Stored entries

◇ ◇ ◇

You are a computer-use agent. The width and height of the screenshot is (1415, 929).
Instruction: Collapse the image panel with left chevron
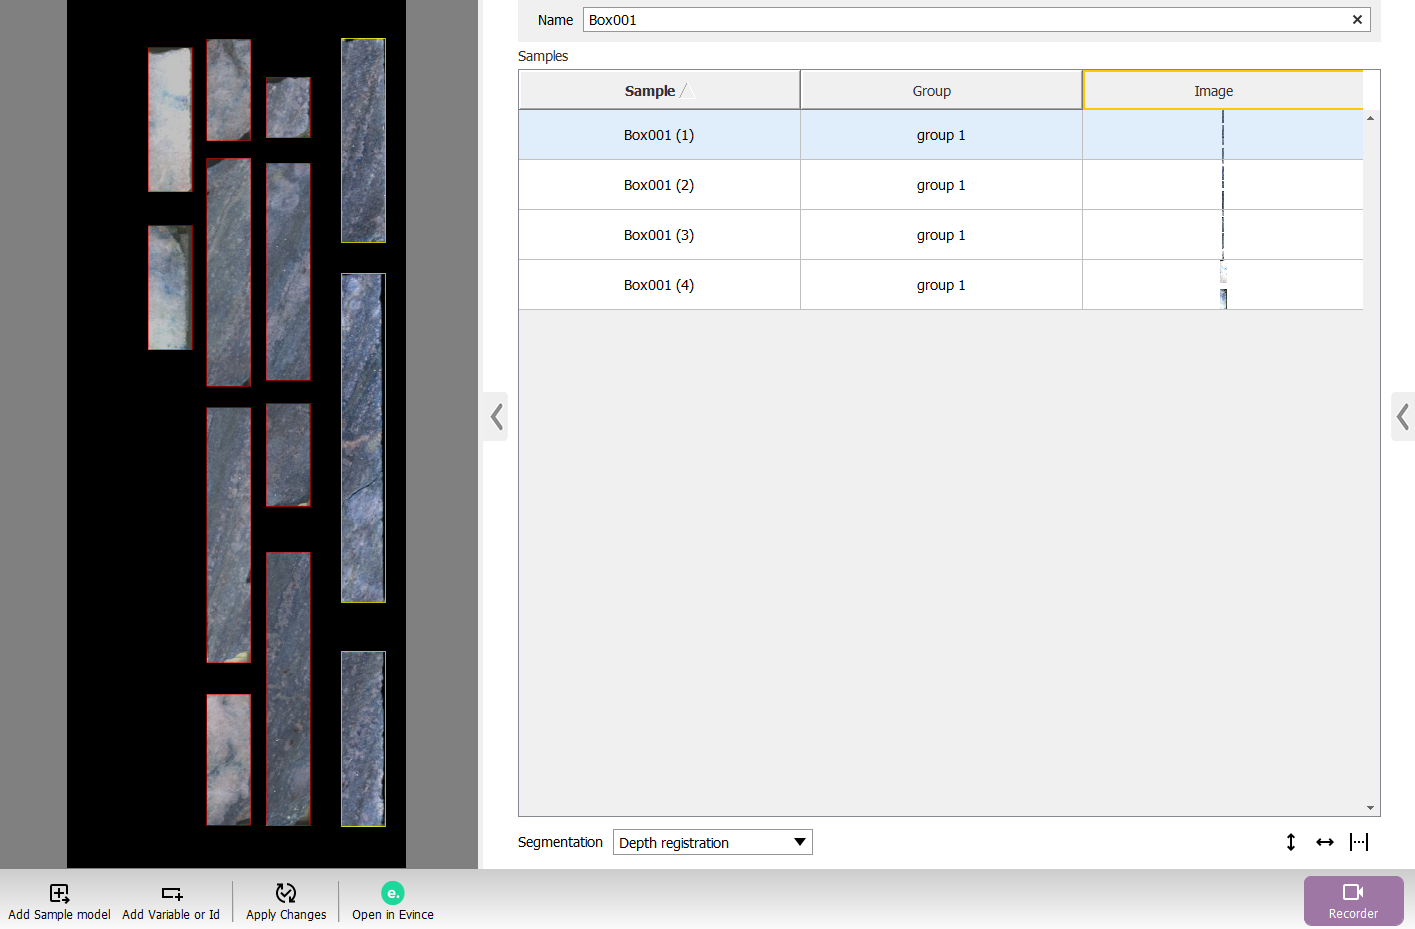pyautogui.click(x=496, y=416)
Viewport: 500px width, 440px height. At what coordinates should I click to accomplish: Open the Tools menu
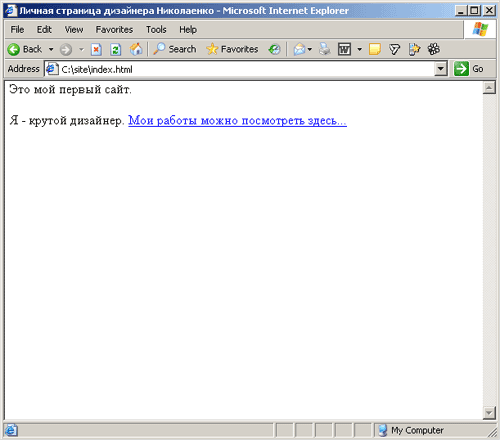(156, 30)
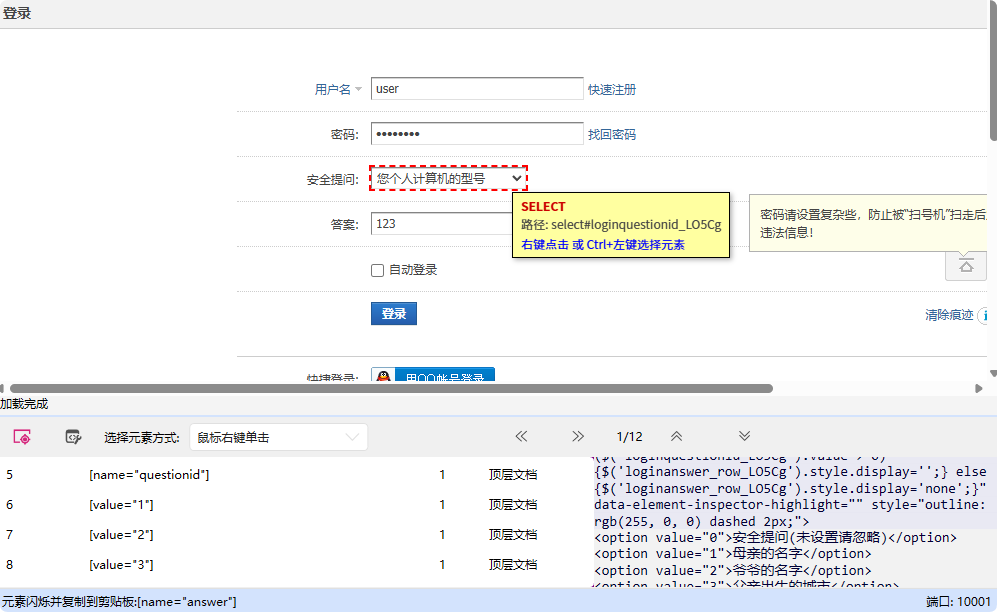Click the QQ penguin icon on quick login
The width and height of the screenshot is (997, 612).
click(381, 375)
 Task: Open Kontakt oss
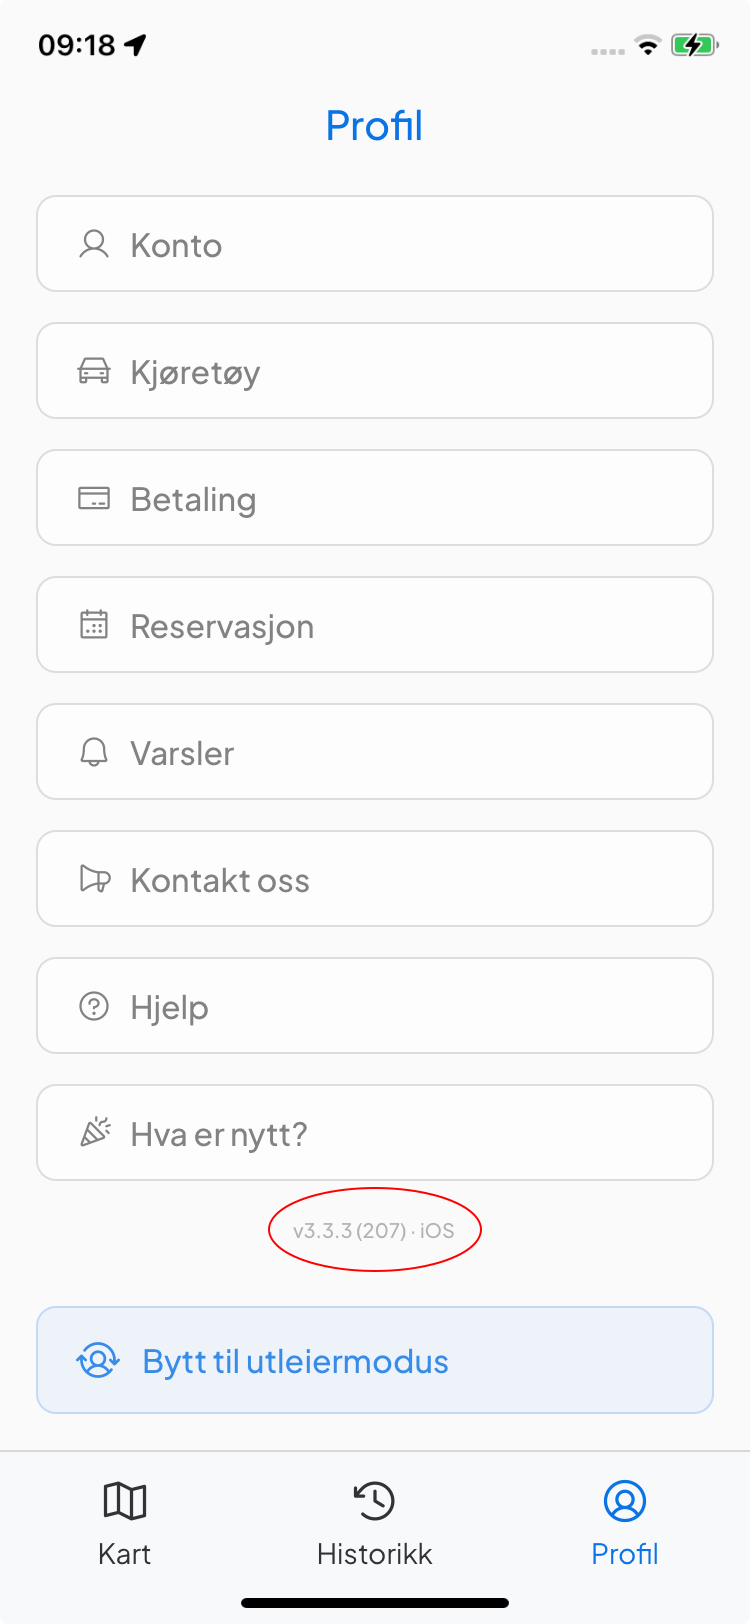tap(375, 879)
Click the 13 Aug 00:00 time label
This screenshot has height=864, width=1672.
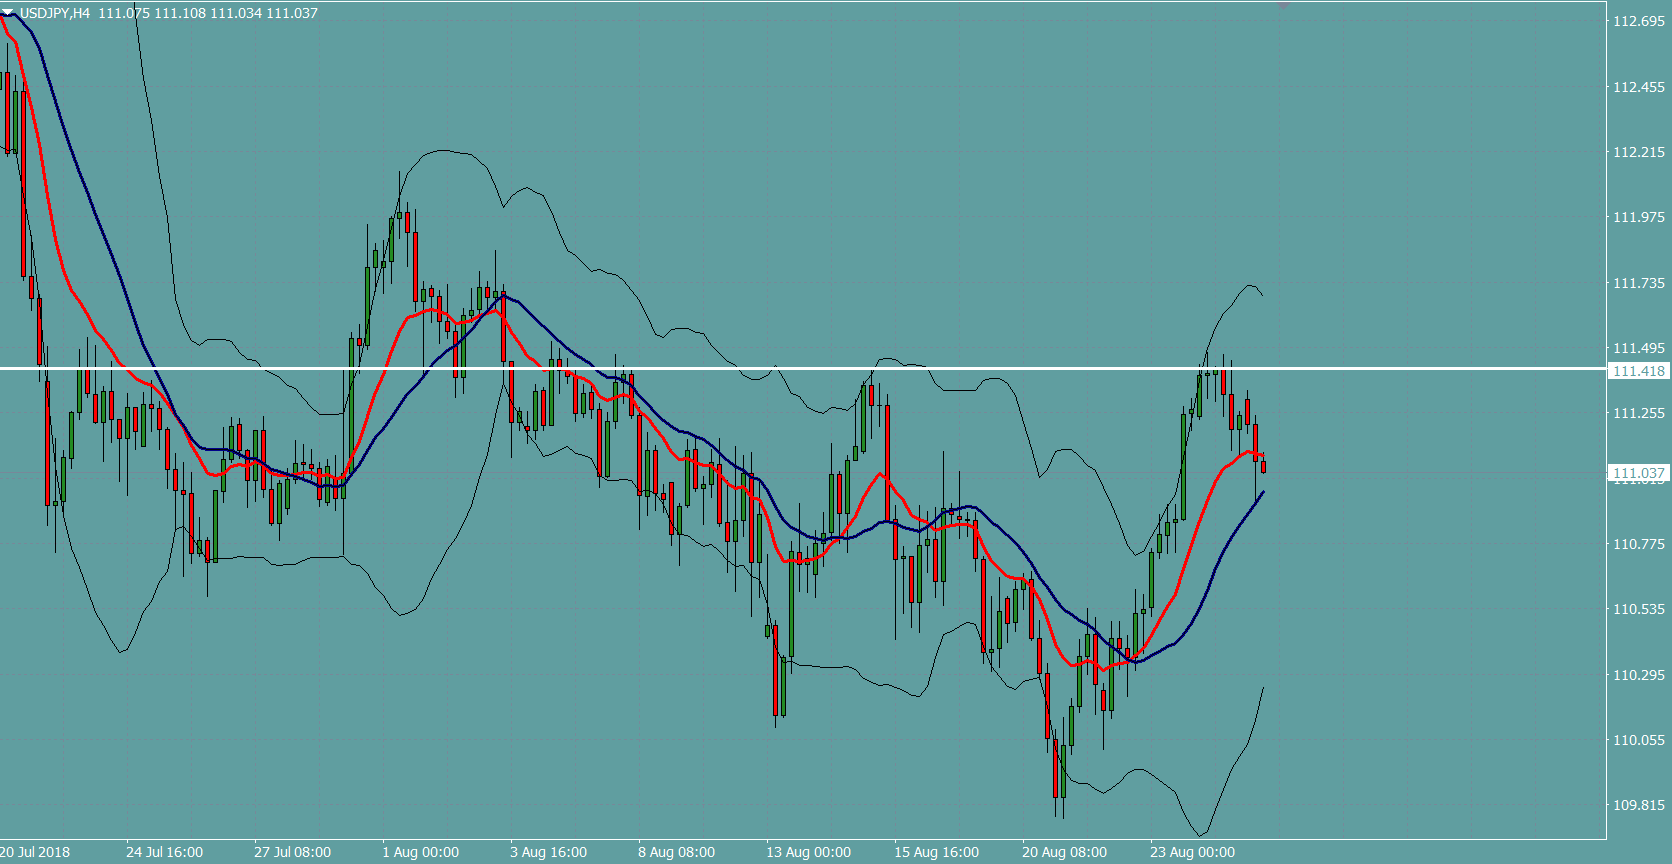pyautogui.click(x=808, y=852)
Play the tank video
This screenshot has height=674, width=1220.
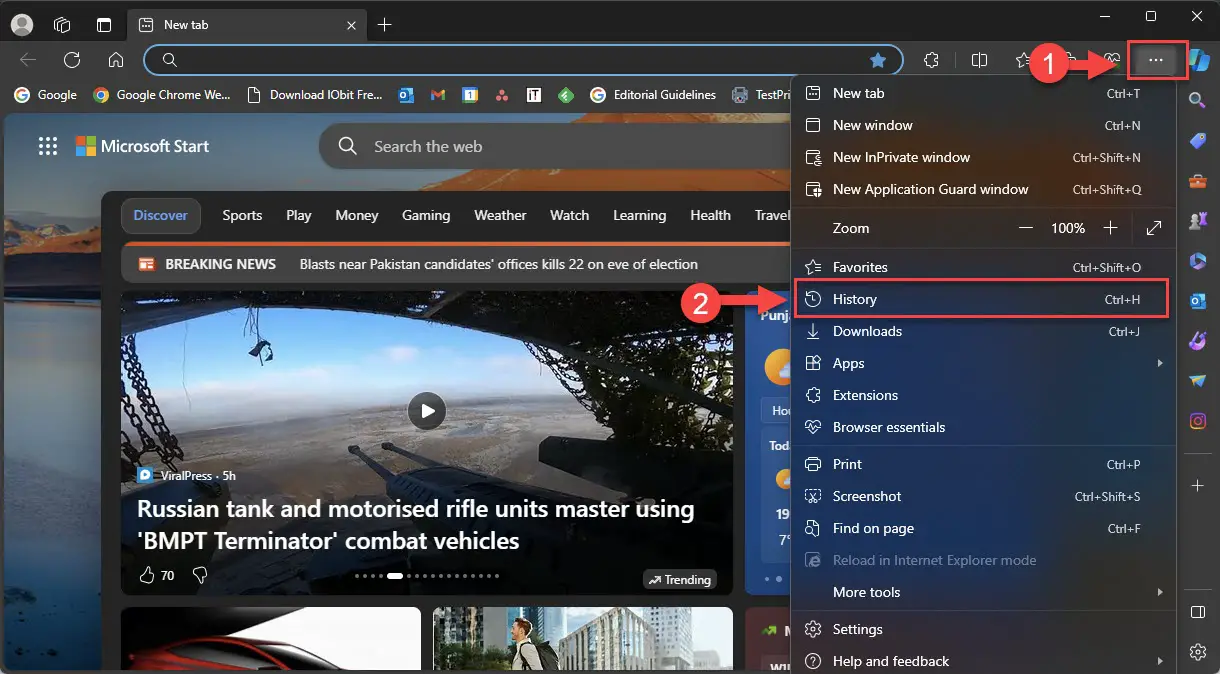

◇ ◇ ◇

» PROBLEM DETAILS
Omitting all pictures, retype exactly the lines from the line containing "This screenshot has height=864, width=1672." down to the last line above, both ends included.

» SOLVED PROBLEM
This screenshot has height=864, width=1672.
pyautogui.click(x=808, y=852)
Play the tank video
This screenshot has height=674, width=1220.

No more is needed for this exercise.